Skip every picture and copy only the lines from the one containing "You are a GUI" to the final line of the records below.

--- Items listed in a dataset ---
◇ ◇ ◇ ◇

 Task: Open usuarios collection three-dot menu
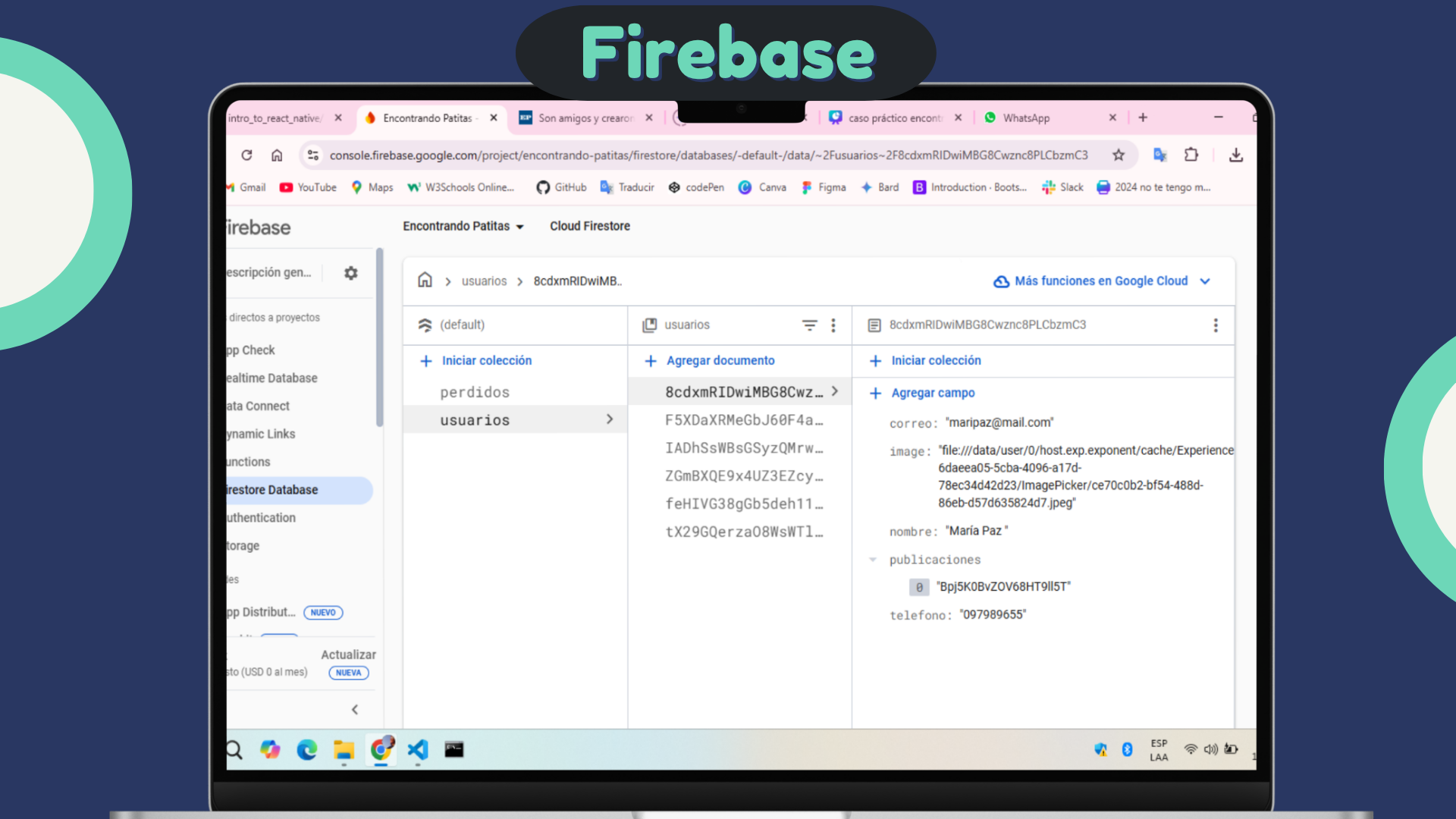833,325
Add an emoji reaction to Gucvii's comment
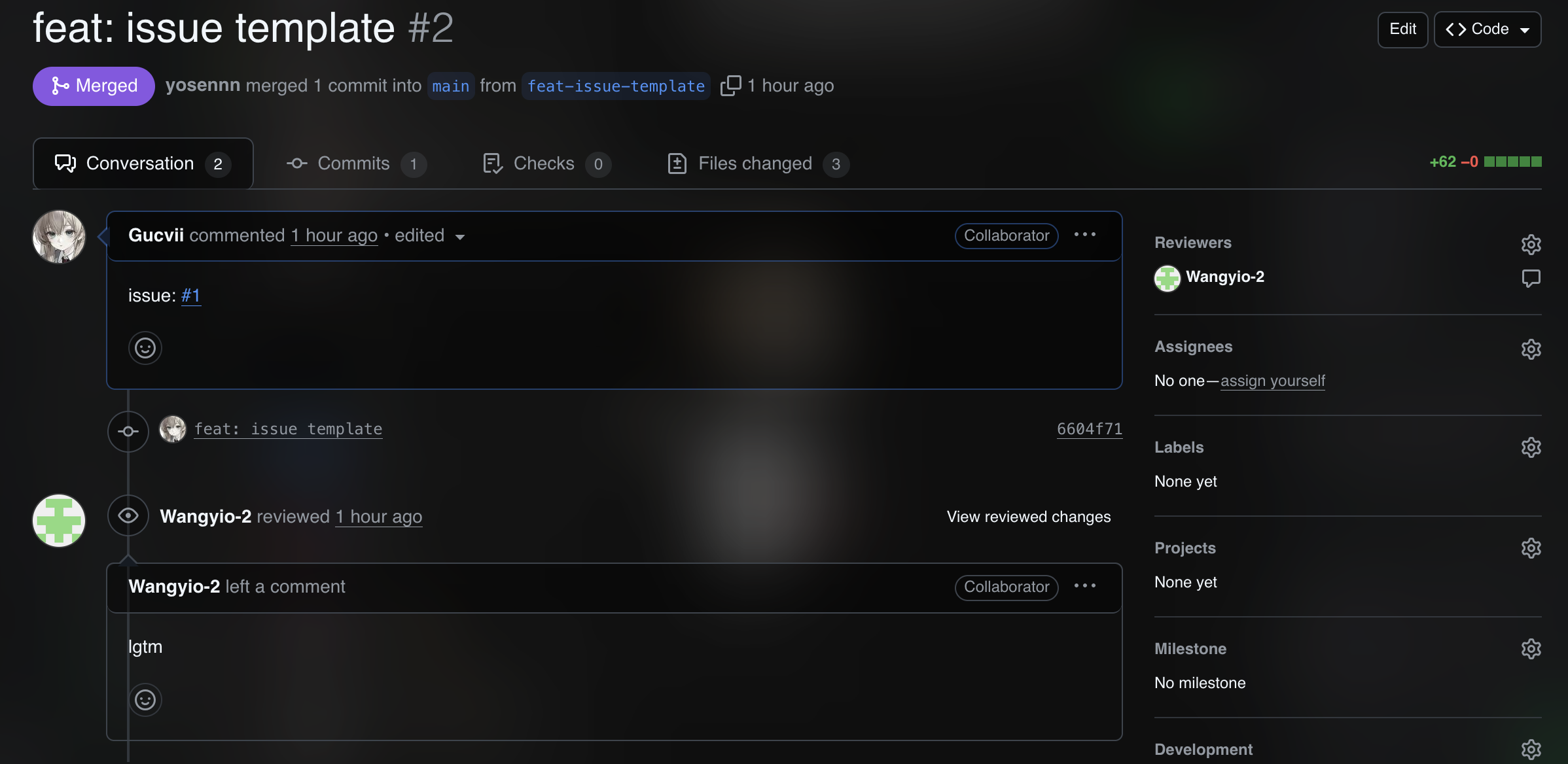The height and width of the screenshot is (764, 1568). click(x=145, y=348)
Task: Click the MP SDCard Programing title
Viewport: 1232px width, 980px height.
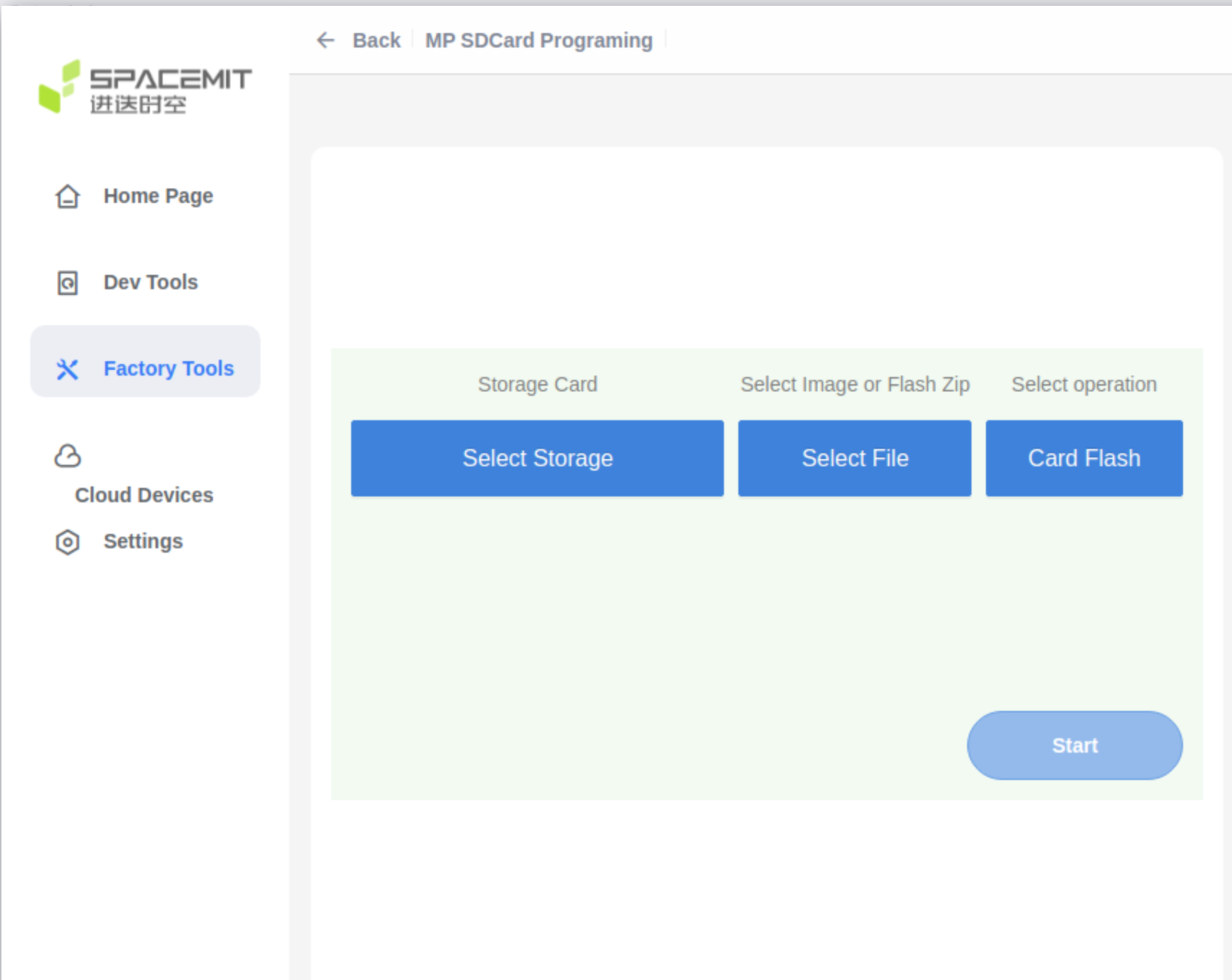Action: point(538,40)
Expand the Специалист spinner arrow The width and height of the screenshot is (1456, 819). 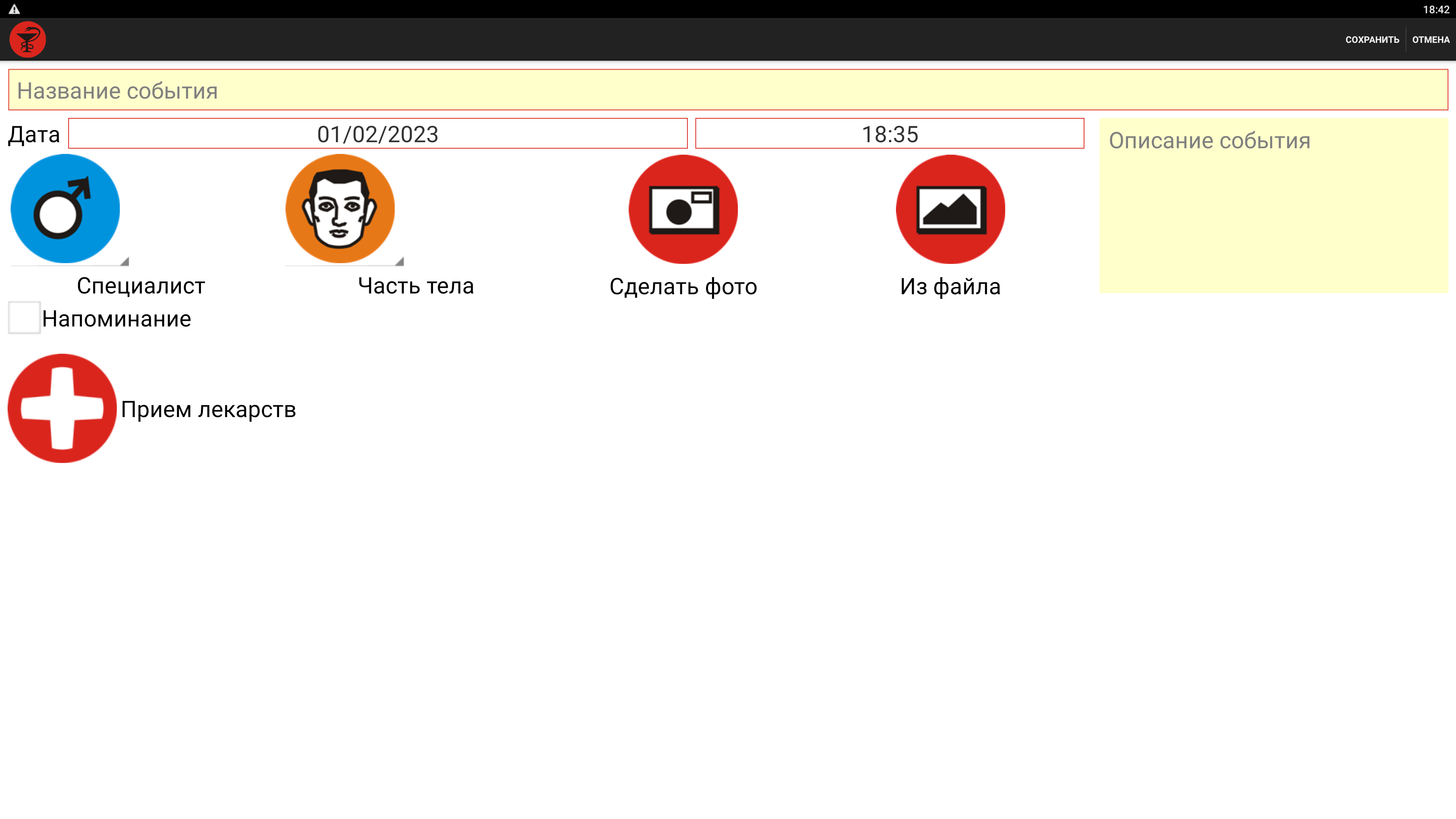124,261
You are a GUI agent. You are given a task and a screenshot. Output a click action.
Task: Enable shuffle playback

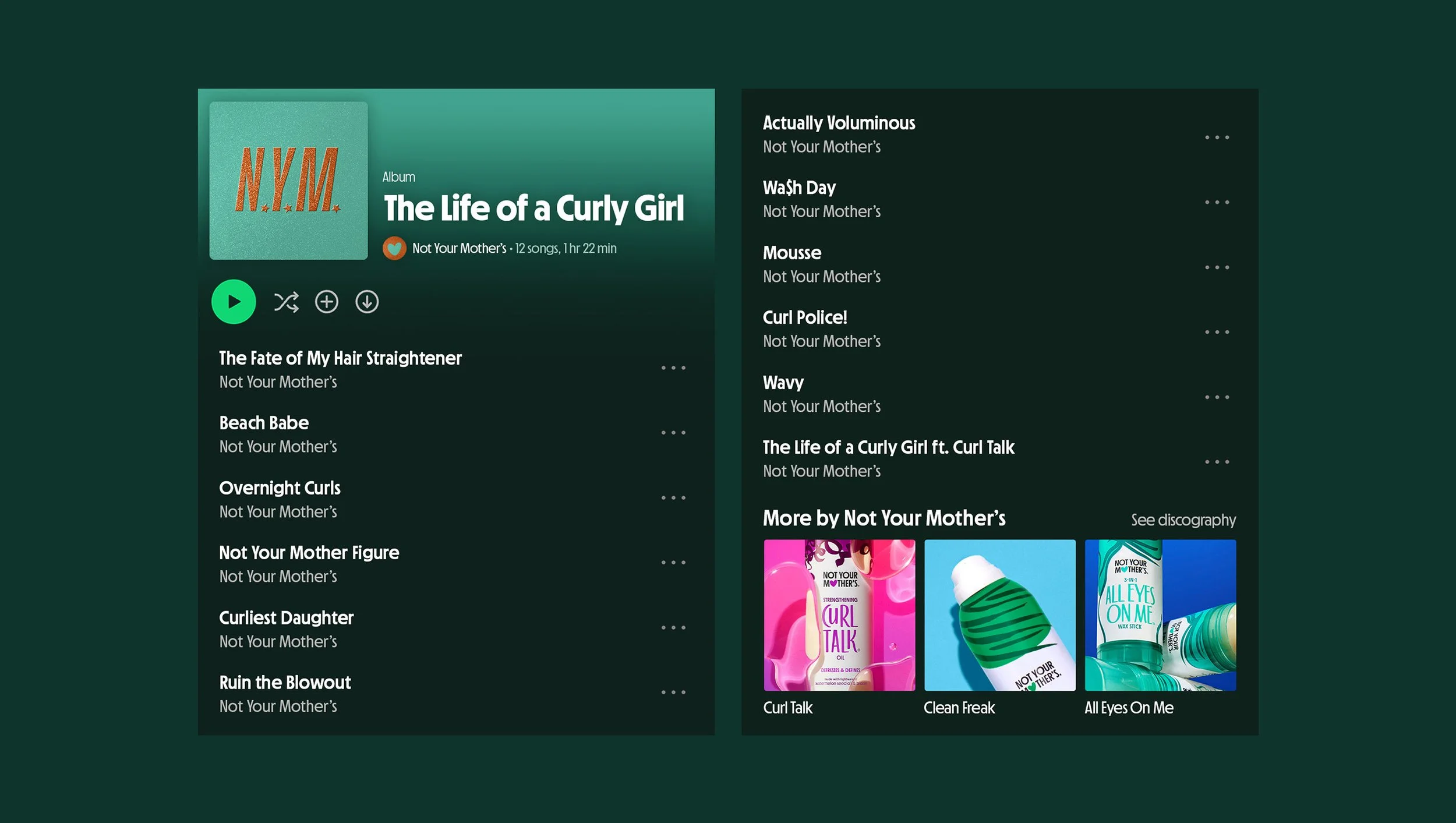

◇ ◇ ◇ ◇

--- ANSWER TO THIS EXERCISE ---
You are a GUI agent. You are given a task and a screenshot. Output a click action.
Task: Enable shuffle playback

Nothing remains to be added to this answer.